BEGIN Dataset records

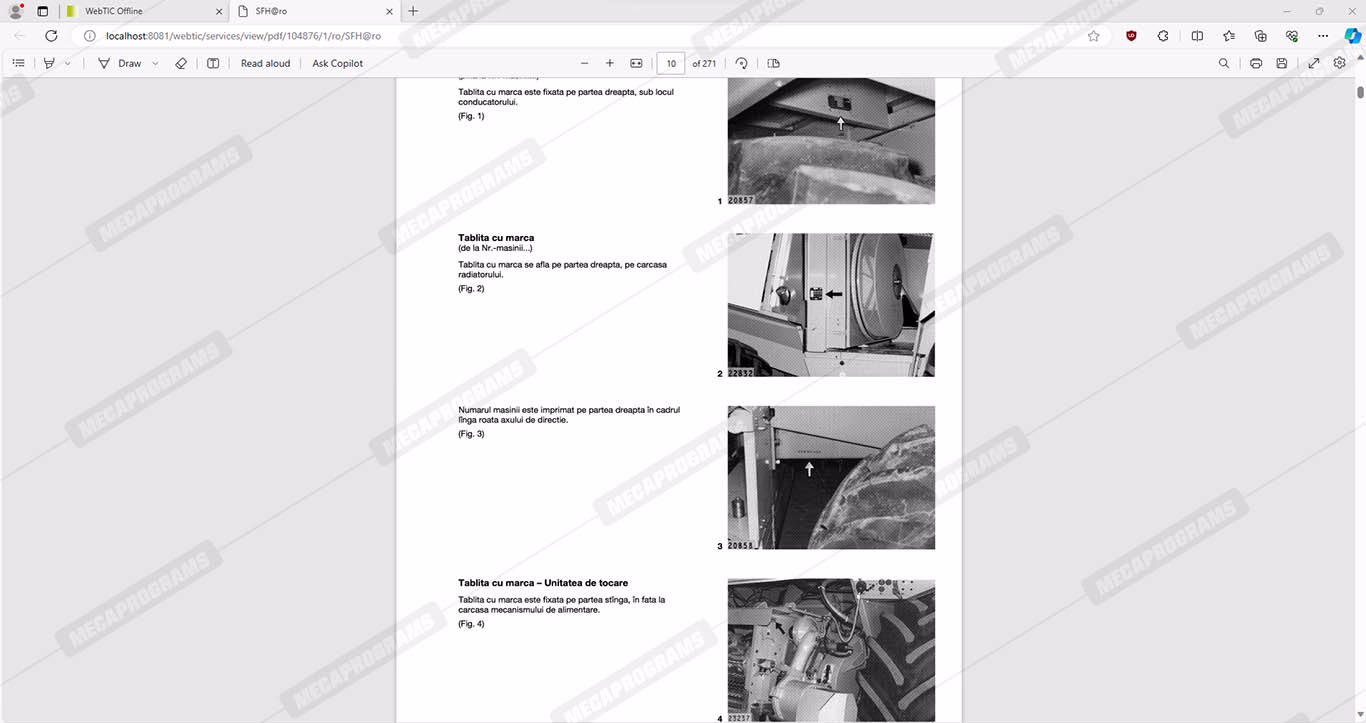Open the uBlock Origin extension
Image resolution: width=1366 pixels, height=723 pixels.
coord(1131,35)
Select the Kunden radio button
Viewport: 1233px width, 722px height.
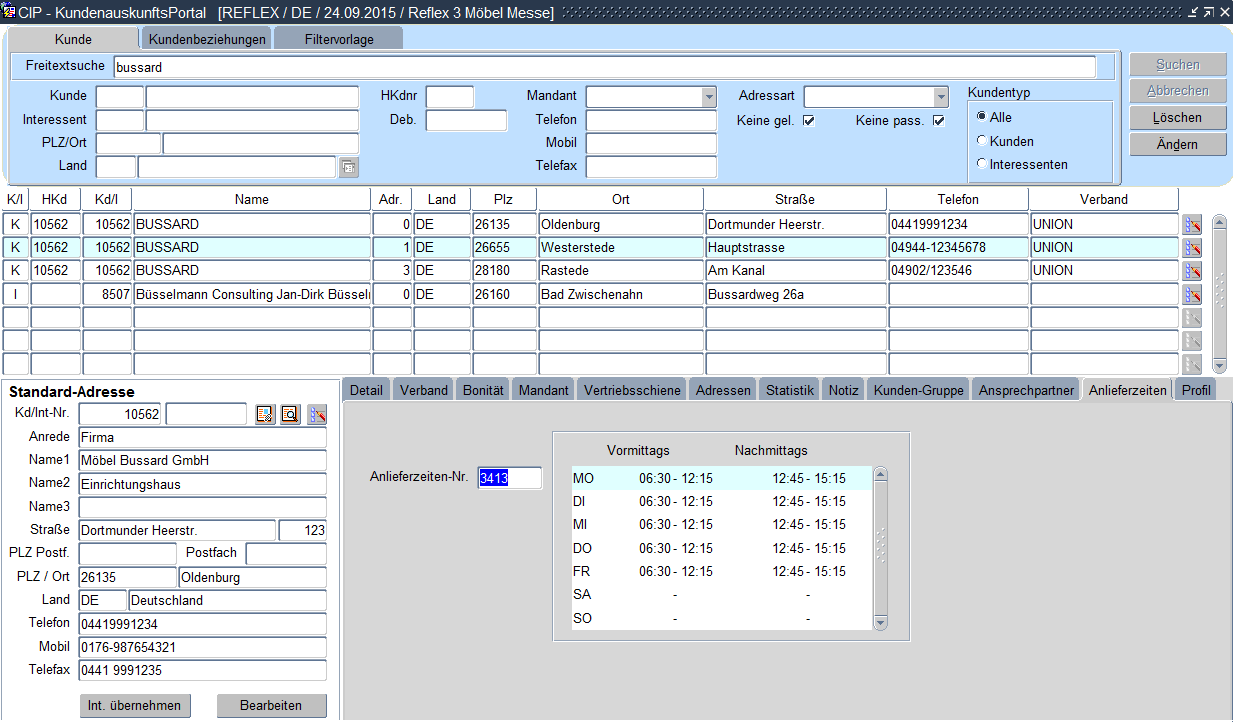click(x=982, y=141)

END Dataset records

Required work: Each line from the one with "Select the Kunden radio button" to the last line of the listing should be returned exactly, both ends included, and no picture with them.

Task result:
Select the Kunden radio button
Viewport: 1233px width, 722px height.
click(x=982, y=141)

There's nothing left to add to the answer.